ÚLTIMO CANTO
Euclides da Cunha
Amigo! estas canções estas filhas selvagens
Das montanhas, da luz, dos céus e das miragens
Sem arte e sem fulgor são um sonoro caos
De lágrimas e luz de plectros bons e maus…
Que ruge no meu peito e no meu peito chora
Sem um fiat de amor sem a divina aurora
De um olhar de mulher…
…perfeitamente o vês
Não sei metrificar, medir, separar pés…
— Pois — um beijo tem leis? — a um canto um núm’ro guia
Pode moldar-se uma alma às leis da geometria?
Não tenho ainda vinte anos.
E sou um velho poeta… a dor e os desenganos
Sagraram-me mui cedo, a minha juventude
É como uma manhã de Londres — fria e rude…

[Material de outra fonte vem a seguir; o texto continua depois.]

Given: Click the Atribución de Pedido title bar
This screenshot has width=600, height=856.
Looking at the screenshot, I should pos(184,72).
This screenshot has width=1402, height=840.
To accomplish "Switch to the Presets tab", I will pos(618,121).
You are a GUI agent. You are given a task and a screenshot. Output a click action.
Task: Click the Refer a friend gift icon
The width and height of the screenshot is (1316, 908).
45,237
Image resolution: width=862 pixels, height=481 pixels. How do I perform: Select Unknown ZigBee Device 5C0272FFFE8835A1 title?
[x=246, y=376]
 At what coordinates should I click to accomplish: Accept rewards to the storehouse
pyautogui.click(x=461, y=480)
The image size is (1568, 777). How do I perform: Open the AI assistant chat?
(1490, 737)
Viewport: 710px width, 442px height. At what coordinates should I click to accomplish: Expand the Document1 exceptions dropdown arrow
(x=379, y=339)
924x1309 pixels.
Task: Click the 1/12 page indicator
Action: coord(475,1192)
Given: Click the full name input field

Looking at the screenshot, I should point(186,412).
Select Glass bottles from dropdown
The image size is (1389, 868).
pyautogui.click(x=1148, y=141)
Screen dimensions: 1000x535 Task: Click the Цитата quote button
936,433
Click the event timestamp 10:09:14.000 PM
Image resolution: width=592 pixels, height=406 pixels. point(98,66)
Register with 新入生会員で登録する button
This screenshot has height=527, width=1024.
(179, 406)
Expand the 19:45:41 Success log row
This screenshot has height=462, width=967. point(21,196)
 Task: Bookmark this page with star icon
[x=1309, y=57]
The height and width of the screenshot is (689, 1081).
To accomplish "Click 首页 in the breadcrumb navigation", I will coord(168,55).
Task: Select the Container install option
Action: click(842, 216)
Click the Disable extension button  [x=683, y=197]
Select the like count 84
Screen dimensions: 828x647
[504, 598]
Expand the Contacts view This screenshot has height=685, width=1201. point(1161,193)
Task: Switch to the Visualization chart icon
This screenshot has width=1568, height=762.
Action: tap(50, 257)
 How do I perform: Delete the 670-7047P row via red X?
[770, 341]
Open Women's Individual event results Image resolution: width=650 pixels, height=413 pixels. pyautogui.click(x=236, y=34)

Filho lá dos sertões nas múrmuras florestas
Nesses berços de luz, de aromas de giestas –
Onde a poesia dorme ao canto das cachoeiras
Eu me embrenhava só… as auras forasteiras
Me segredavam baixo os cantos do mistério
E a floresta sombria era como um saltério
Em cujas vibrações minh’alma — ébria — bebia
Esse licor de luz e cantos — a Poesia…
Mui cedo como um elo atroz de luz e pó
Um sepulcro ligara a Deus minh’alma… só
Selvagem, triste e altivo eu enfrentei o mundo
Fitei-o então senti de meu cér’bro no fundo
Rolar iluminando a alma e o coração
C’o a lágrima primeira a primeira canção…
Cantei — porque sofria — e, amigo, no entretanto
Sofro hoje — porque canto…
Já vês, portanto, em mim esta arte de cantar
É um modo de sofrer , é um meio de gozar…
Quem há que meça aí de uma lágrima o brilho
Pois erra-se sofrendo?…
Eu nunca li Castilho.
Detesto francamente esses mestres cruéis
Que esmagam uma ideia sob quebrados pés…
Que vestem c’um soneto esplêndido, sem erro
Um pensamento torto, encarquilhado e perro
Como um correto frac no dorso de um corcunda
Oh sim! quando a paixão o nosso ser inunda
E ferve-nos na artéria, e canta-nos no peito
Como dos ribeirões, o borbulhoso leito
Parar — é sublevar
Medir — é deformar!
Por isso amo a Musset e jamais li Boileau
— 2 —
Esse arquiteto audaz do pensamento — Hugo
Jamais sói refrear o seu verso, terrível
Veloce como a luz, como o raio incoercível!…
Se a lima o toca, ardente, audaz como um corcel
Às esporas revel
Na página palpita e ferve e freme e estoura
Como um raio a vibrar no seio de uma aurora…
Que lime-se num verso uma cadência má!
Que p’los dedos se contem as sílabas — vá lá!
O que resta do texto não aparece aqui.